Cayla Ann Tomás Murray (born 19 July 1994) is a South African politician and former civil servant who served as the chairperson of the Standing Committee on Finance, Economic Opportunities and Tourism in the Western Cape Provincial Parliament and as a Democratic Alliance Member of the Provincial Parliament from August 2022 until May 2024.

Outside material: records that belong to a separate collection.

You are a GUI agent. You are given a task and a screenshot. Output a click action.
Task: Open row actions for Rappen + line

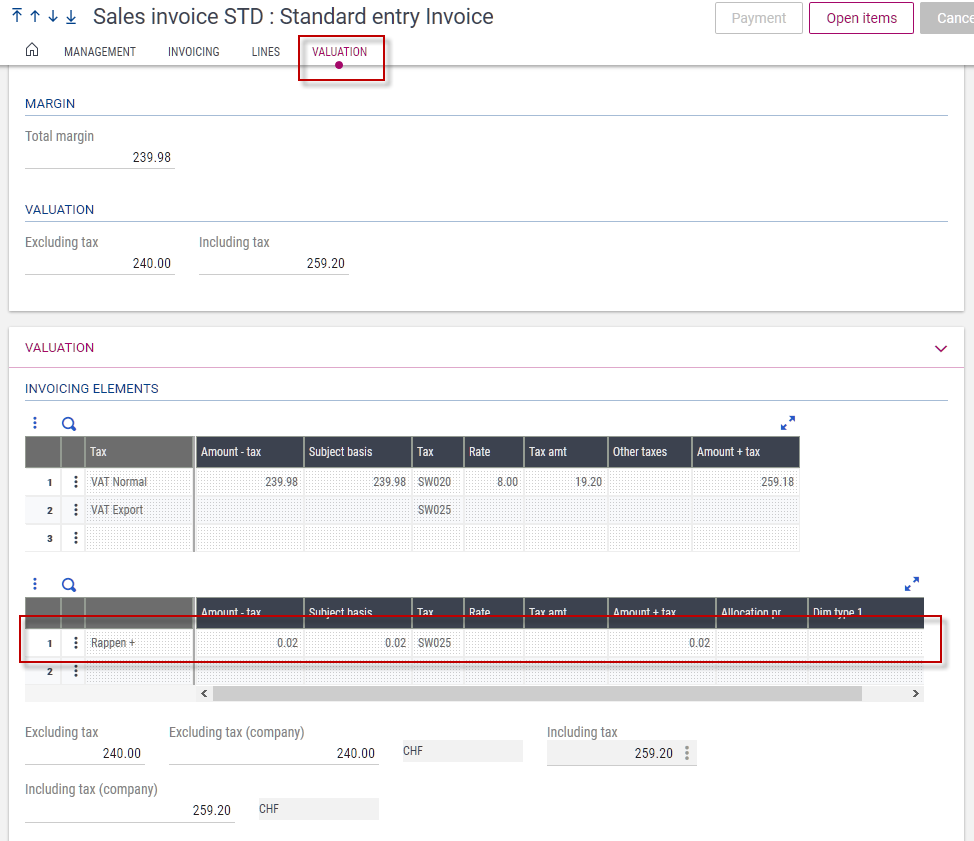coord(75,643)
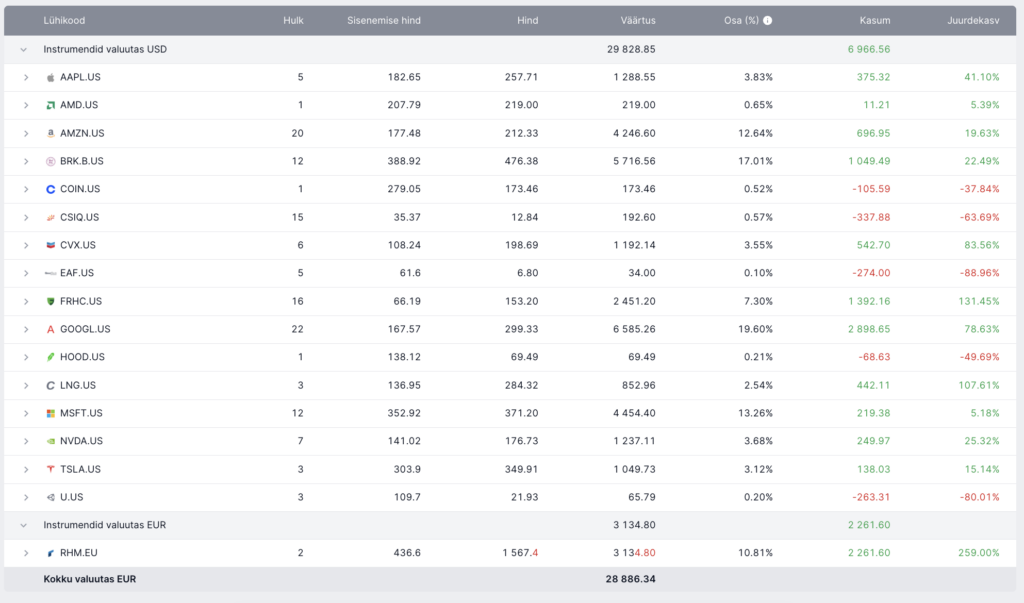
Task: Sort by Juurdekasv column header
Action: 973,20
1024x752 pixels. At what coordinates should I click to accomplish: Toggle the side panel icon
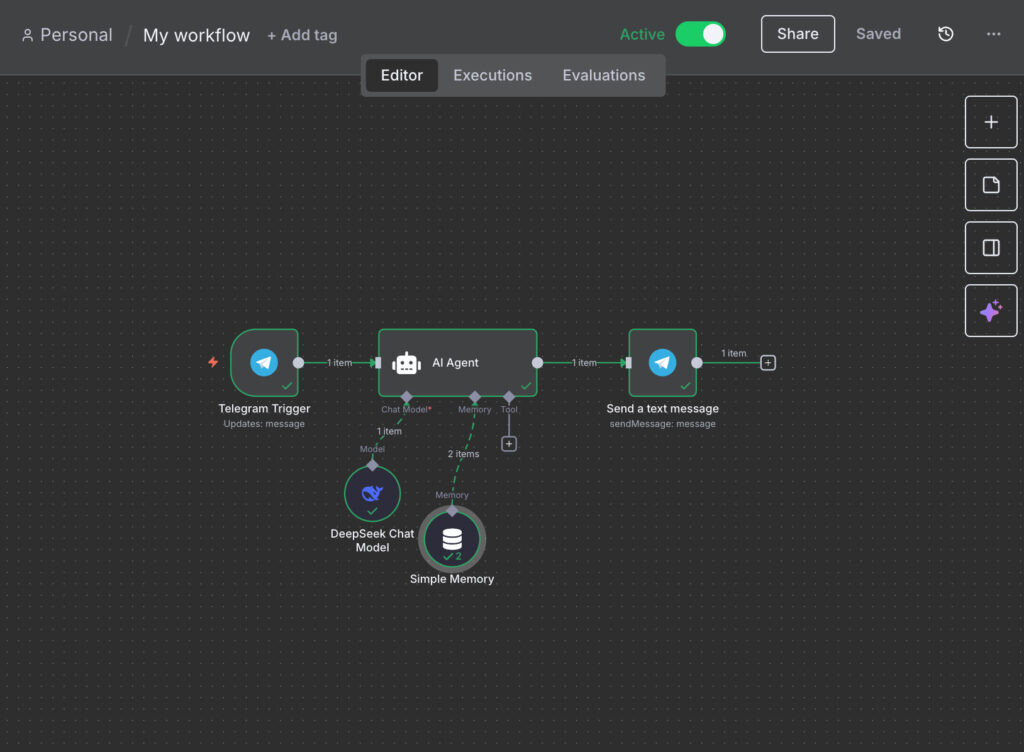click(990, 248)
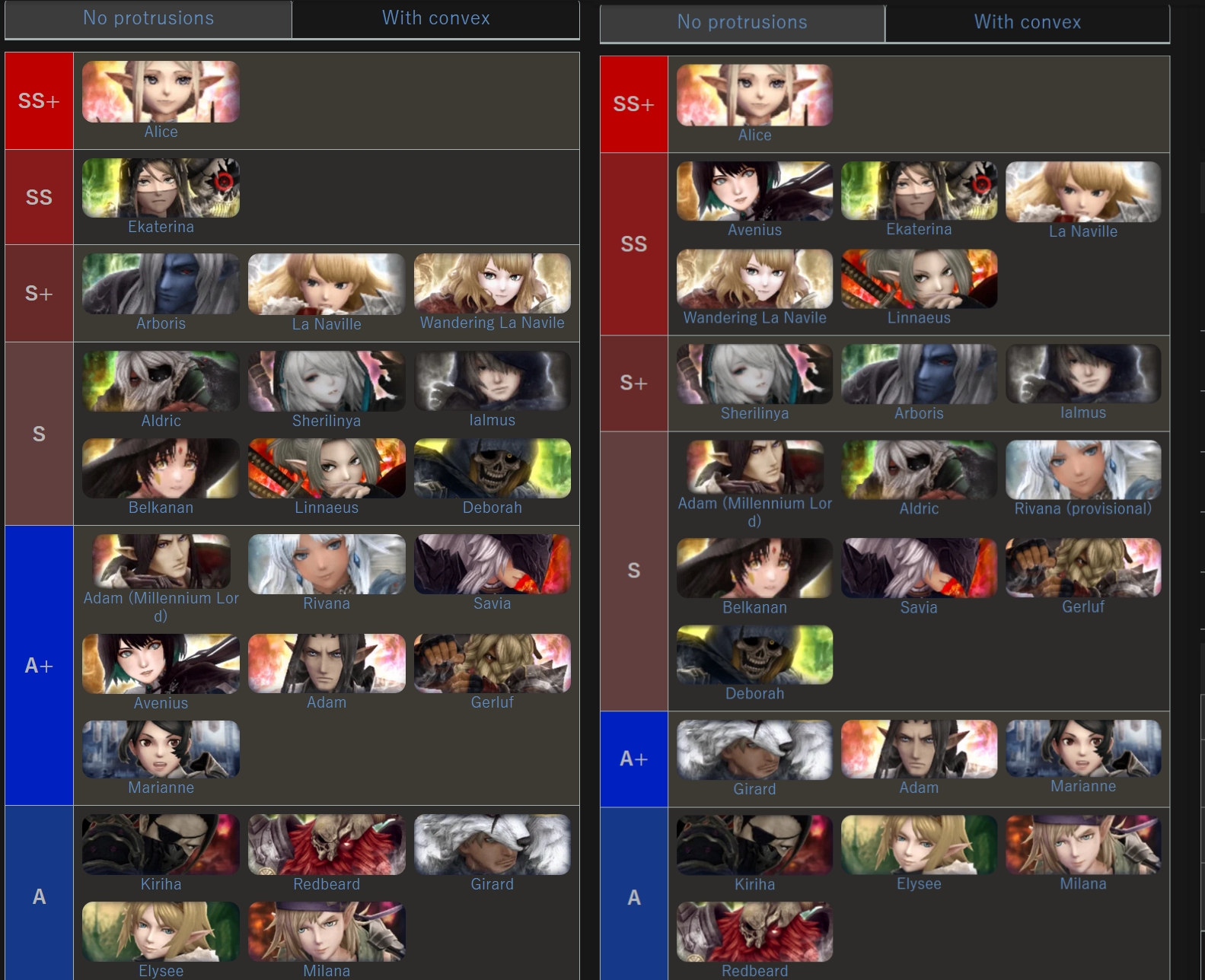This screenshot has height=980, width=1205.
Task: Open the right "With convex" tab
Action: pos(1027,22)
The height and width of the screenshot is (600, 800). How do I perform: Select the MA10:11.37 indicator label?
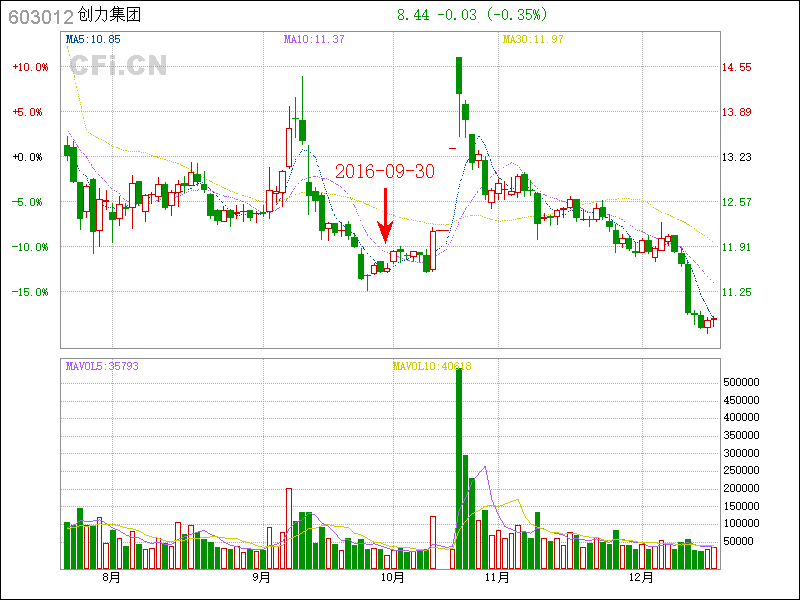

==Early life and education==
Murray was born on 19 July 1994. Murray studied International Relations and Politics at Brunel University London, graduating with a first in 2016. She completed her postgraduate studies in African Politics at SOAS University of London in 2017, also graduating with a first.
==Career==
Murray worked as an assistant researcher at Brunel University from November 2013 to March 2014, as an administrator for Liberal Democrat Women from June 2016 to September 2017, as a Media Researcher and Content Producer at the Democratic Alliance from January 2018 to October 2018, and as spokesperson to the Western Cape Minister of Social Development from October 2018 until June 2019 before working as spokesperson to the Western Cape Minister of Community Safety between June 2019 and April 2021. Murray worked as spokesperson to Western Cape Premier Alan Winde from April 2021 before joining the Western Cape Provincial Parliament in August 2022.
==Provincial Parliament==
Murray was sworn in as a Democratic Alliance Member of the Western Cape Provincial Parliament on 3 August 2022. On 11 August 2022, Murray was elected unopposed as chairperson of the Standing Committee on Finance, Economic Opportunities and Tourism. Murray left the provincial parliament at the 2024 election. Murray is the youngest elected Member of the Western Cape Provincial Parliament history to date.